Dévotion, transmission, unité
Dans les familles marathies, l'arrivée de Ganesh a toujours eu cette vertu : elle donne l'élan de se lancer dans un projet neuf, tout en resserrant le lien avec l'héritage. Les gestes se transmettent d'une génération à l'autre — la confection des kanawala et des modaks reste, aujourd'hui encore, un savoir-faire de famille, gardé presque intact. Le Jhakri, lui, occupe une place à part : chants et danses y entretiennent la ferveur et la joie collective, en particulier au sein de la communauté marathi. Au-delà du rituel, c'est tout un socle de valeurs que la fête convoque — sagesse, humilité, unité, compassion, capacité à franchir les obstacles — et l'accueil de Bappa devient, pour beaucoup de foyers, un moment de prière autant que de partage.

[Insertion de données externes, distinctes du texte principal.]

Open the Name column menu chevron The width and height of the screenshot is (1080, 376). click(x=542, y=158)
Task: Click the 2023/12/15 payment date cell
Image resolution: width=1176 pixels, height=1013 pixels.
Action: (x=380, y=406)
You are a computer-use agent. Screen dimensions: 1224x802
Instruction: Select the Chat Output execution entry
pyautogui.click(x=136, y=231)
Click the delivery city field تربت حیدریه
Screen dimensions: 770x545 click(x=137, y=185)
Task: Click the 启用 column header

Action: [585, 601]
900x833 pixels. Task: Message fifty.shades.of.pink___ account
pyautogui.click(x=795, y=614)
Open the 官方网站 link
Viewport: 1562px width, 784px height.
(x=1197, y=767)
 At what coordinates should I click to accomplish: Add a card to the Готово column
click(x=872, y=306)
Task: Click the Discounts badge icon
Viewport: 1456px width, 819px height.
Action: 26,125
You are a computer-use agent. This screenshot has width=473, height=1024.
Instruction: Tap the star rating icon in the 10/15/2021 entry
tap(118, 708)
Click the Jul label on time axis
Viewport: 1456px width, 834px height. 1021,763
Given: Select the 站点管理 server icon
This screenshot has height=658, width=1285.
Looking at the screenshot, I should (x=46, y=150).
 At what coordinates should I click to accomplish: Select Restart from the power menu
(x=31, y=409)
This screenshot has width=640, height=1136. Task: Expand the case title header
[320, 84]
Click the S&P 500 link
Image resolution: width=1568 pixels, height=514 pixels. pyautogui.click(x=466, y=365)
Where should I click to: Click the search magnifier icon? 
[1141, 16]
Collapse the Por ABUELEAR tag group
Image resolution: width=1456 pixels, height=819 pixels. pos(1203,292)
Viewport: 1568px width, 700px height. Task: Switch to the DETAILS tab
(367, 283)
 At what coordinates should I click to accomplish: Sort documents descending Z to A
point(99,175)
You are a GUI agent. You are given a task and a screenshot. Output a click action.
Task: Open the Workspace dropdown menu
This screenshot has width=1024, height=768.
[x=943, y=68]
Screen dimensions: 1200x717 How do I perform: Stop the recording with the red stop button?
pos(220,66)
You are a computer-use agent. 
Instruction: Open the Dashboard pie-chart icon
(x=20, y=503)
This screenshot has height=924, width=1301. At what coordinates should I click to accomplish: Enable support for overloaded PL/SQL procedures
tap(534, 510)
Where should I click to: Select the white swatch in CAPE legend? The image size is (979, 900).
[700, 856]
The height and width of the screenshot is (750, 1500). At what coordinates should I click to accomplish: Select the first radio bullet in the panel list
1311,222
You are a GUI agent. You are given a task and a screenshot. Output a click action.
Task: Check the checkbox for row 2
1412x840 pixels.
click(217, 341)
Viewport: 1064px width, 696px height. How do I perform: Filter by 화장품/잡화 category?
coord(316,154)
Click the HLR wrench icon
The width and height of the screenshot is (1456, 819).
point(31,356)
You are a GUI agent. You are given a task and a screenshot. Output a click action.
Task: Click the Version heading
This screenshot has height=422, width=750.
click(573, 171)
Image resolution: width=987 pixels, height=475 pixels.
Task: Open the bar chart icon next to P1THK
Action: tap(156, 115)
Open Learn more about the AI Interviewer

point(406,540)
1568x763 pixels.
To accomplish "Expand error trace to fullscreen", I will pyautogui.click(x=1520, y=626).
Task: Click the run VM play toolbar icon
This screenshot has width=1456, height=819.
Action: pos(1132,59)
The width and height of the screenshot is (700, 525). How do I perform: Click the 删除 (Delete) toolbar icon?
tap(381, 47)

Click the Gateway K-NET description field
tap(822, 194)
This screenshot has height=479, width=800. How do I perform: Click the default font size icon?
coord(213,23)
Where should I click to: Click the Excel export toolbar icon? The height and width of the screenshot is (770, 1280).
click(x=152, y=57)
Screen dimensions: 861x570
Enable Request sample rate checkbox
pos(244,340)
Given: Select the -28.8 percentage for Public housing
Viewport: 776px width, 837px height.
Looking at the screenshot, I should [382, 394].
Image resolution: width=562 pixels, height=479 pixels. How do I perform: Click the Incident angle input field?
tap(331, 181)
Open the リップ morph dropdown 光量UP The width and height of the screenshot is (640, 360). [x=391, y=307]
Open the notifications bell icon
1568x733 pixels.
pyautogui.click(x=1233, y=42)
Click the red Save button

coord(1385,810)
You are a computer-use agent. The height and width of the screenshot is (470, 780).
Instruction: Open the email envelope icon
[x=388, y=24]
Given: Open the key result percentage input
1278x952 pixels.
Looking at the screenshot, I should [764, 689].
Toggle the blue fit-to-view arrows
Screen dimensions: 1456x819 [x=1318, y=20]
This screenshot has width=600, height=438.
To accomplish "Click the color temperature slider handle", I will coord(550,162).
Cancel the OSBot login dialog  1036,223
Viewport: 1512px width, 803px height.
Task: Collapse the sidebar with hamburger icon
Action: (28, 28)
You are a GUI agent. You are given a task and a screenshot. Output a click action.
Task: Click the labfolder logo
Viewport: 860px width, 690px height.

Une date écrite dans les astres
La Tithi n'est pas une simple case du calendrier. Lorsqu'elle s'étend sur deux jours, c'est le Vyapini Muhurta qui tranche, en désignant la période durant laquelle elle prévaut réellement — une manière de faire coïncider le rite avec le temps sacré plutôt qu'avec le seul calendrier grégorien. Le Visarjan peut ainsi être repoussé au lendemain, le temps que la Tithi s'achève dans les règles, pour permettre une conclusion paisible des célébrations. Les jours impairs — premier, troisième, cinquième, septième, neuvième, onzième — sont eux réputés propices : ils marquent l'achèvement d'un cycle et le commencement d'un autre.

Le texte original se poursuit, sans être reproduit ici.